_Source passage_.
☆ ☆ ☆ ☆
YOUR HEALTH: Better back surgery with machine vision technology
NEW YORK, N.Y. (Ivanhoe Newswire) - Back pain is the leading cause of disability among American adults under the age of 65. An estimated 500,000 lumbar spine surgeries are done every year. Now, new technology that is similar to the navigation system for self-driving cars is improving accuracy and patient safety in the operating room.
For 66-year-old Sam DeMaria, this is a victory. DeMaria’s been living with chronic back pain for 15 years. DeMaria had six back surgeries over the years. The first five brought temporary relief, but then he’d be laid up again.
“The only comfort I had was in my bed, on my back, with pillows under my leg. That was it. If I came downstairs, I lasted five minutes, went right back upstairs,” DeMaria recalls.
Mount Sinai neurosurgeon, Jeremy Steinberger, MD explains, “He had scoliosis and multi-level, basically, numerous nerves that were getting compressed in numerous places.”
Dr. Steinberger and his team performed DeMaria’s sixth surgery, but this time, they had a new navigation system - using machine vision technology.
“You can basically touch a probe to the patient, and you see where you are on the patient’s spine,” Dr. Steinberger tells Ivanhoe.
Machine vision technology is similar to the technology and sophisticated software used in self-driving cars. In a surgical suite, special cameras analyze the anatomy and create a 3D image. A light overhead takes a ‘flash’ image. In four seconds, it gives surgeons thousands of fiducial points to register a patient’s CT scans.
Dr. Steinberger adds, “That’s what links the patient to the technology and that’s when you can check to confirm that you’re accurate.”
DeMaria exclaims, “I was pain-free after the surgery. I’m standing up straight and that’s what I wanted to accomplish.”
One added benefit to the technology is that the new navigation system does not require a patient to have fluoroscopy medical imaging that requires a continuous X-ray image on a monitor so that reduces radiation.
☆ ☆ ☆ ☆
_Data below_.
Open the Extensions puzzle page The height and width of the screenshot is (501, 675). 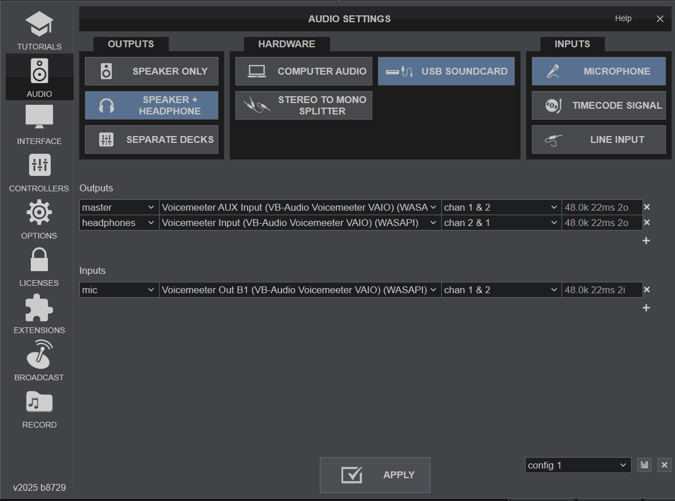coord(39,314)
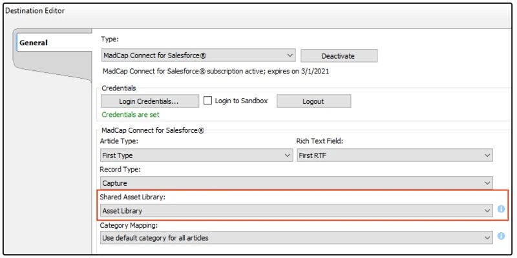Image resolution: width=517 pixels, height=258 pixels.
Task: Expand the Article Type dropdown
Action: click(x=196, y=155)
☆ ☆ ☆ ☆
_Prompt_. In the article on machine vision technology in back surgery, how long does the overhead flash image take to give surgeons thousands of fiducial points for registering a patient's CT scans?

_Exercise response_. Four seconds.